Start of Selected passage
Friday was the last day of Alex Rodriguez as a New York Yankee! He was released from the team but was given a ceremonial send off, which had a lot less pomp-and-show than the send off for Derek Jeter. Still, it was a send off worthy of a 13-year Yankee, not perfect but not without talent either.
I am not an A-Rod fan. I actually prefer Bernie Williams as an example of a good player who does whatever needs to be done quietly. It is important to celebrate low key souls like Bernie. Rahul Dravid in India and Tim Duncan from San Antonio are two players who are less flash and all fact. Anyway A-Rod was on my fantasy team last year, helped me finish in top six and well that’s something.
Anyway, after the game, when he said his final goodbye, I got a little misty eyed. I guess, I am not a hater at heart and as a result even I got over the A-Rod’s sins! Or perhaps I know that I live in a glass house myself. Anyway it was sad end to a splashy career of once in a lifetime player. It was a rude reminder that no matter who you are, time finally gets you. Somehow, time sends you a rude reminder that you are human, here on this planet for a short time and then gone, back to being carbon in the soil.
End of Selected passage
Goal 1: Copy the stretch of the post about Alex Rodriguez's send-off from "Anyway, after the" through "in the soil." word for word.
Start of Given entries
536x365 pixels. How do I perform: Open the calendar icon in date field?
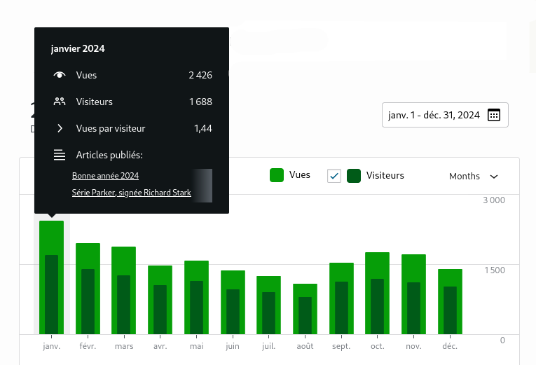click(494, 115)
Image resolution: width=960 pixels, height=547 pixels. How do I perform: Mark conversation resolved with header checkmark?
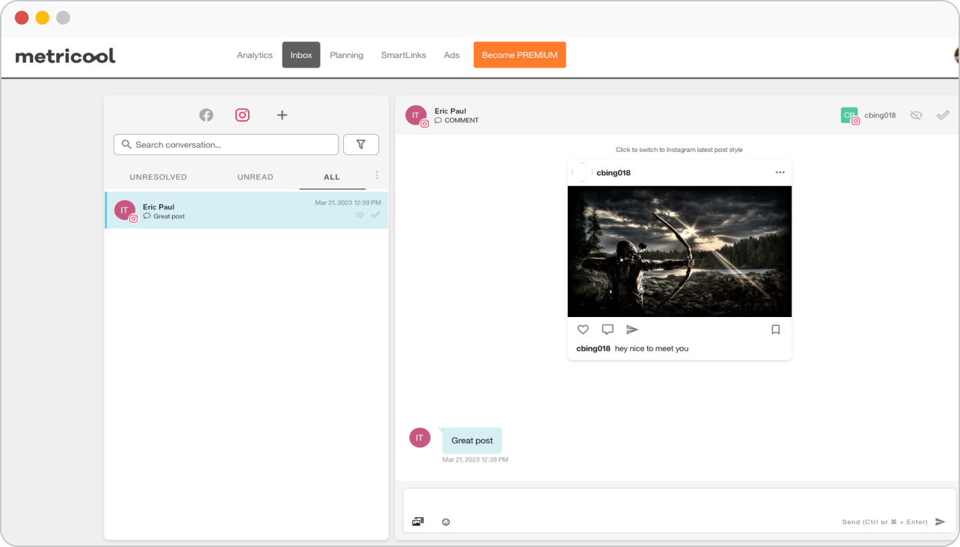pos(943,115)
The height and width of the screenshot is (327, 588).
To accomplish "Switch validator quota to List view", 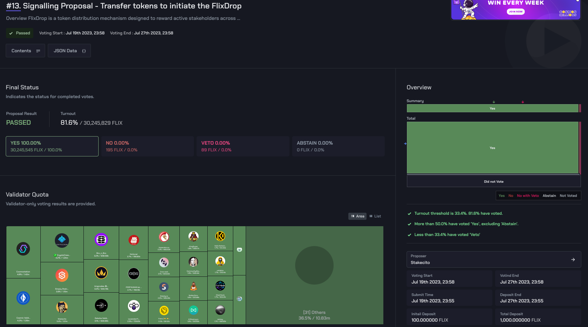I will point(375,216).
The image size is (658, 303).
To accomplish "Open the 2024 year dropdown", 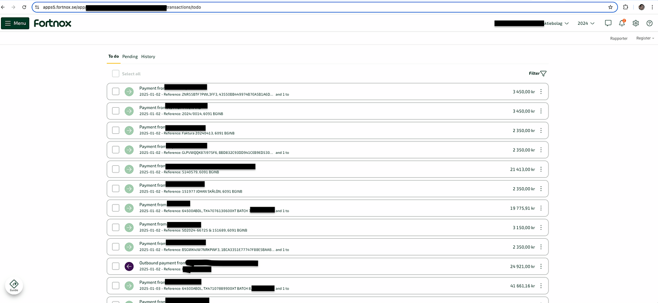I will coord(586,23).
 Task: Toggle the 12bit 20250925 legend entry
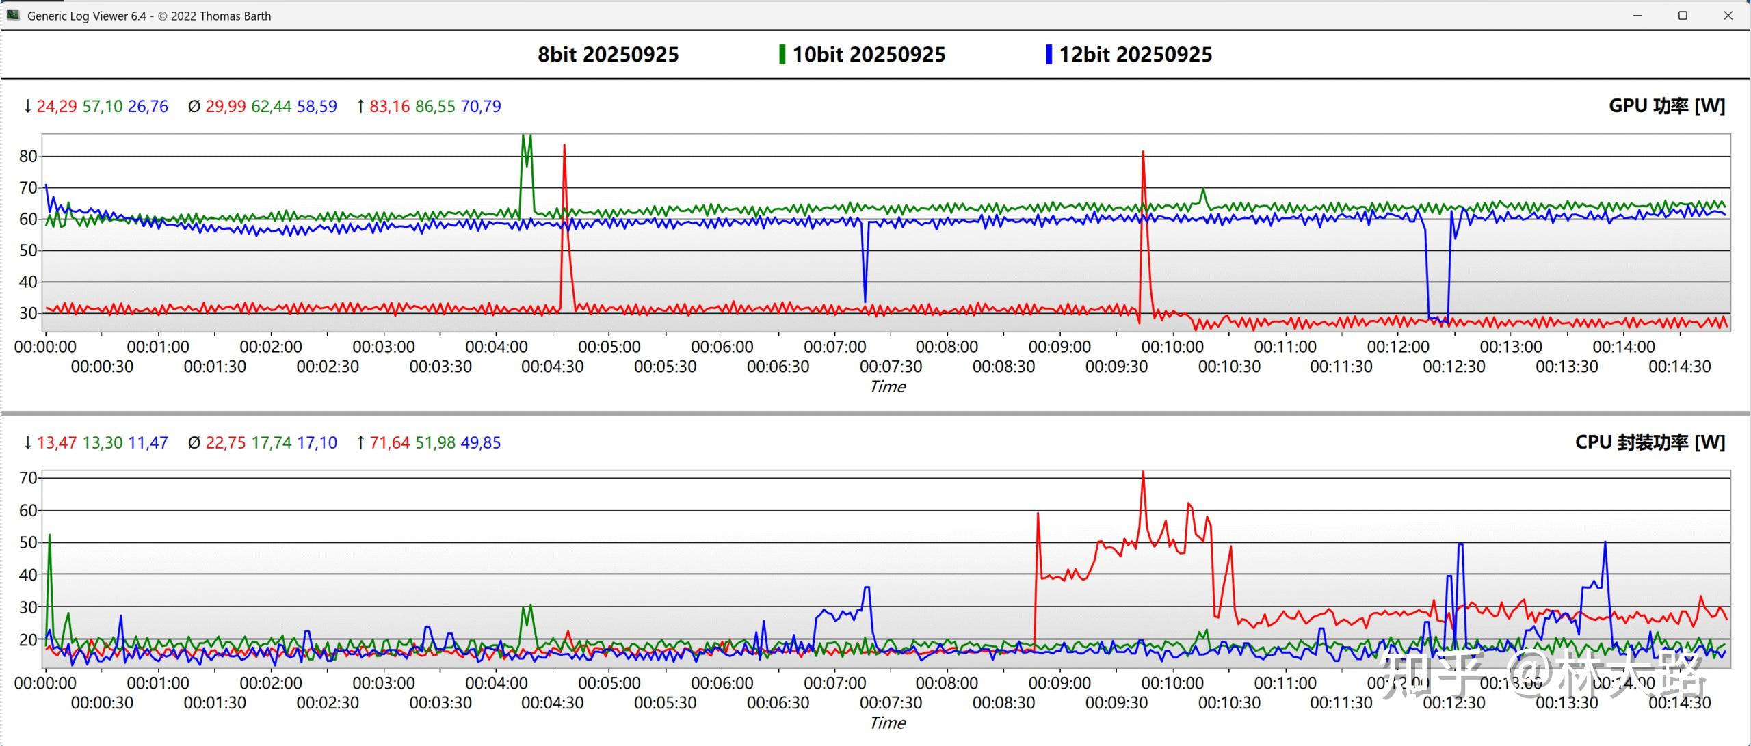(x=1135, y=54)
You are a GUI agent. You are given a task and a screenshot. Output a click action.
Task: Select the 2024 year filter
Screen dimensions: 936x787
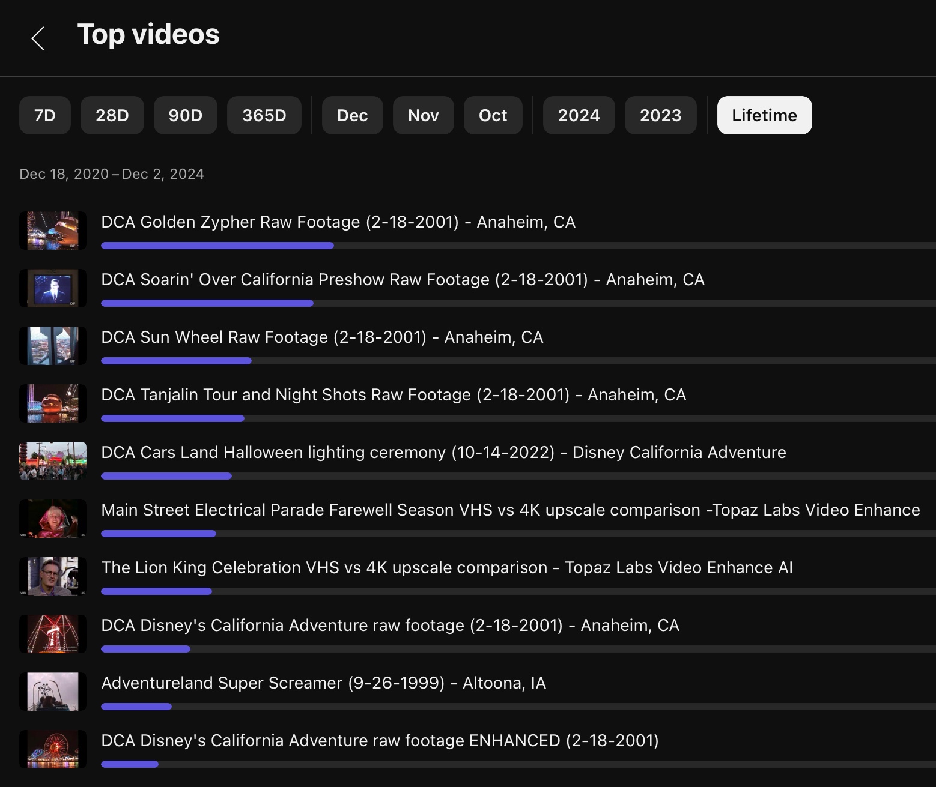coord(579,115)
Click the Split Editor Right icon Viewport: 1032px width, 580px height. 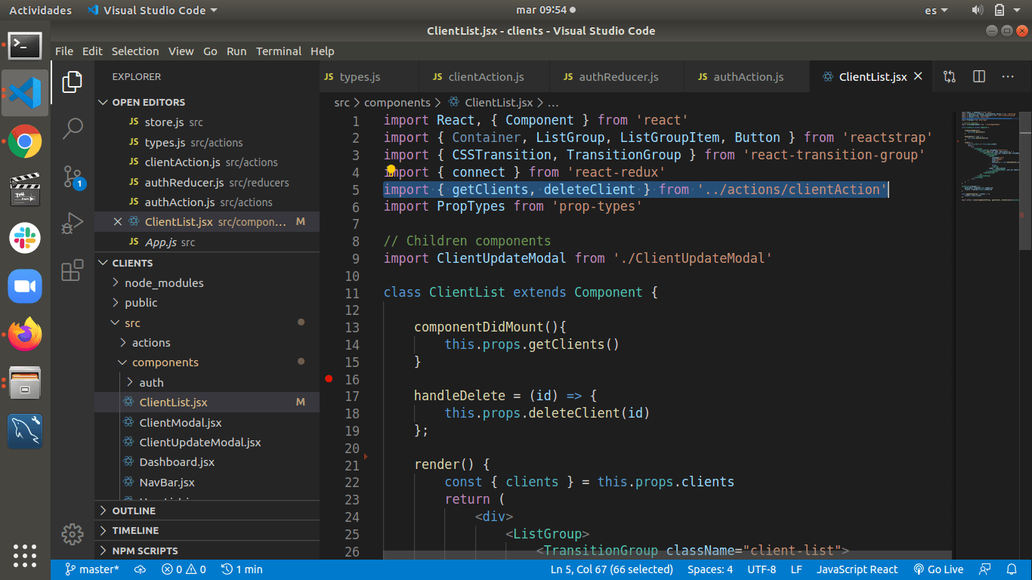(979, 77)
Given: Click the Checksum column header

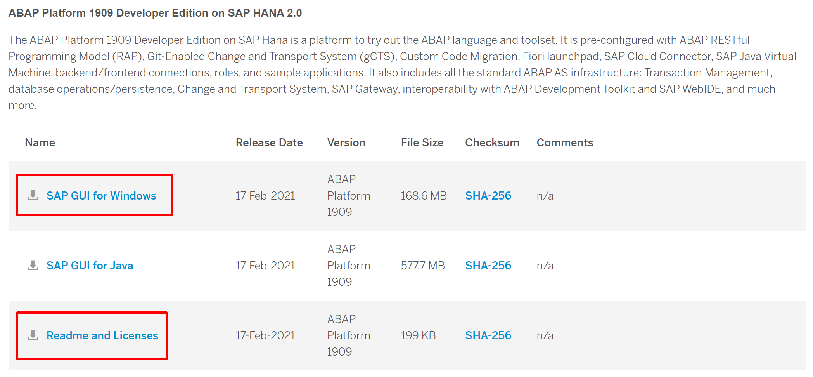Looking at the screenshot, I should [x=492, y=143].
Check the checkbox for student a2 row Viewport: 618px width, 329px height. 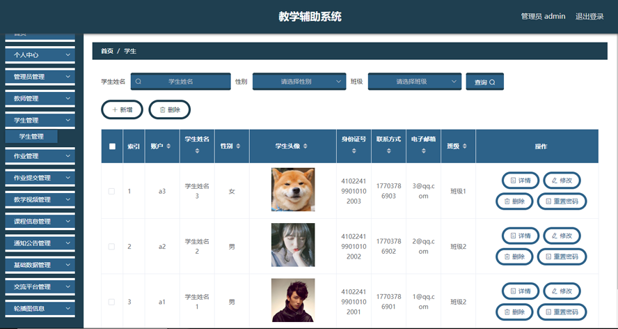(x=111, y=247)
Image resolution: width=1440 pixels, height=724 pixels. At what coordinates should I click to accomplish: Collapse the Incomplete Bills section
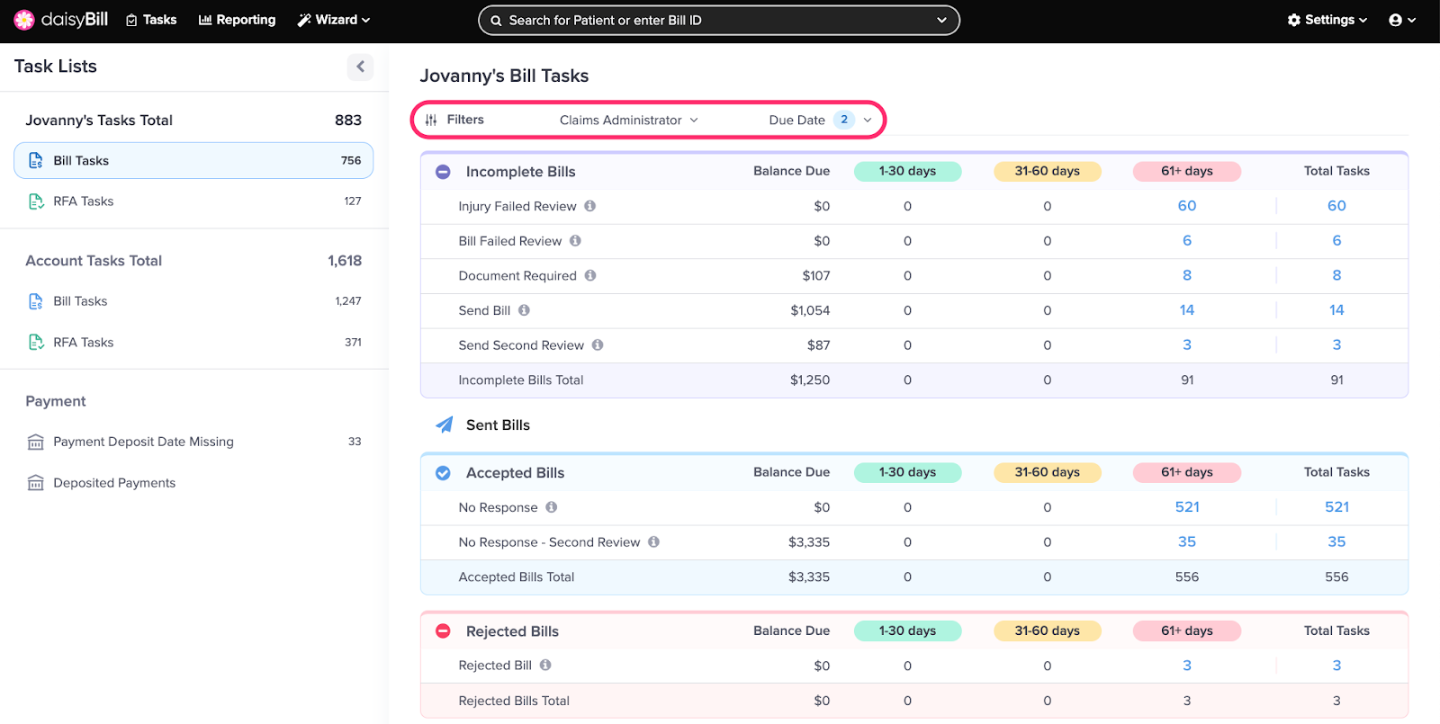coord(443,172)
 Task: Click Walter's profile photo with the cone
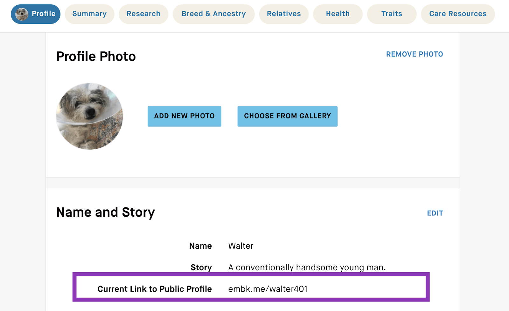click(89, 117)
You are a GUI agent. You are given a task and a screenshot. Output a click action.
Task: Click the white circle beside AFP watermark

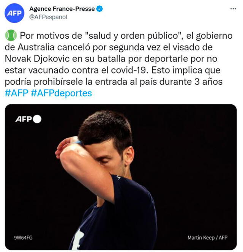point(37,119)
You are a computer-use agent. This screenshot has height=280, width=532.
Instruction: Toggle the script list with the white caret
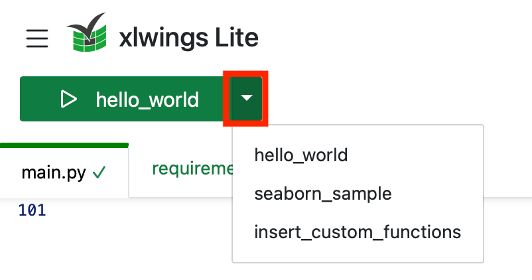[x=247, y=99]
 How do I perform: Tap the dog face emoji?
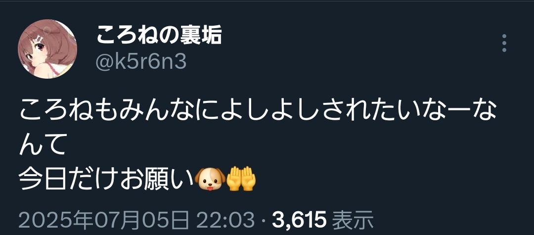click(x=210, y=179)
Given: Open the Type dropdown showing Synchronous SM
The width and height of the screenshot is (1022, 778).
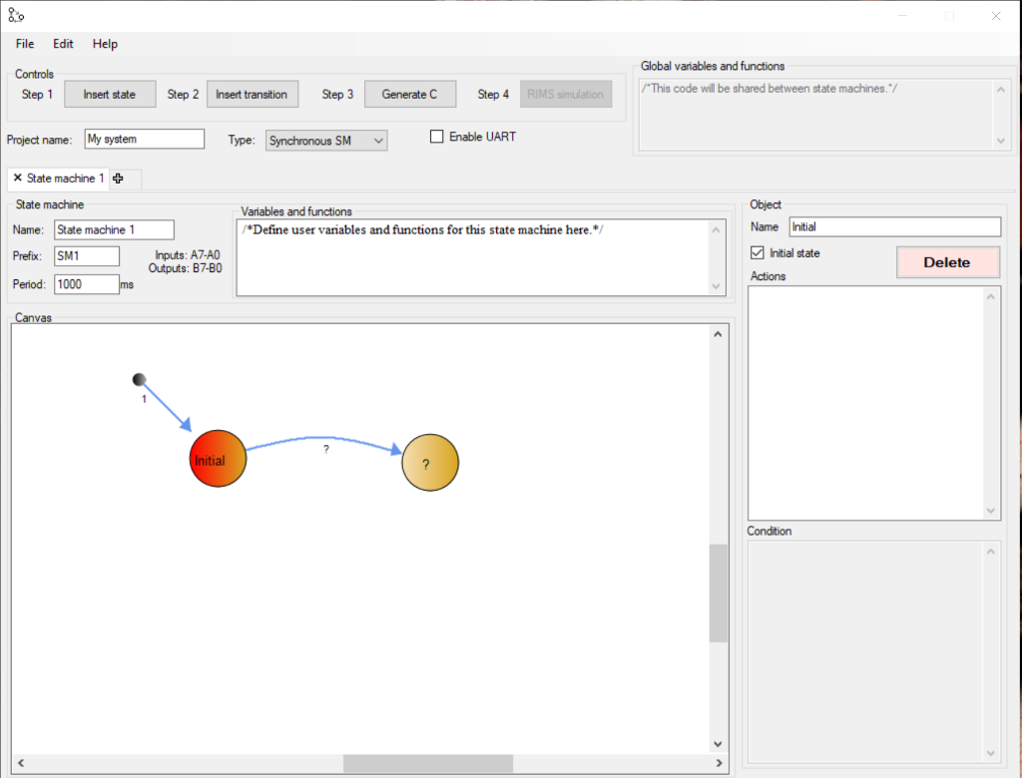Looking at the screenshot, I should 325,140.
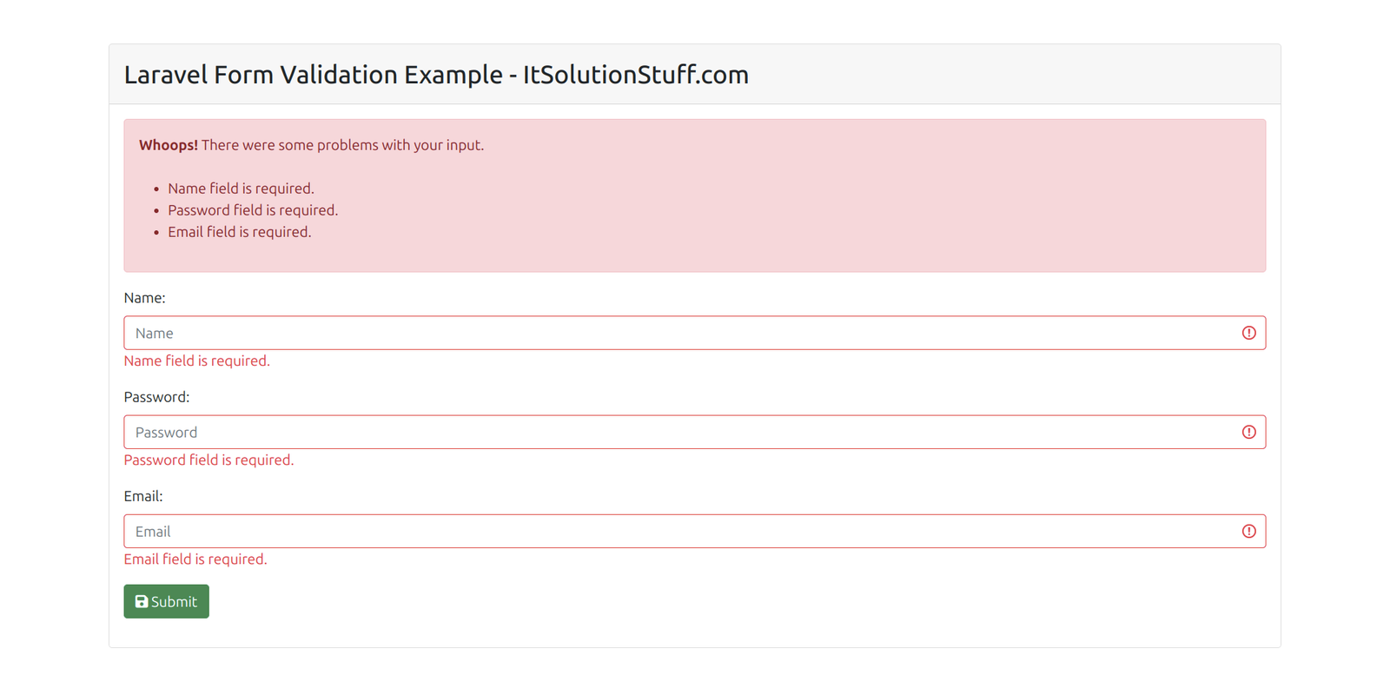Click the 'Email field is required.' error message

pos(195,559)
End of Given entries
Goal 2: How many lines of the records contain the string "perform", with case counting? Give only the number.

Output 1:
Anyway, after the game, when he said his final goodbye, I got a little misty eyed. I guess, I am not a hater at heart and as a result even I got over the A-Rod’s sins! Or perhaps I know that I live in a glass house myself. Anyway it was sad end to a splashy career of once in a lifetime player. It was a rude reminder that no matter who you are, time finally gets you. Somehow, time sends you a rude reminder that you are human, here on this planet for a short time and then gone, back to being carbon in the soil.

Output 2: 3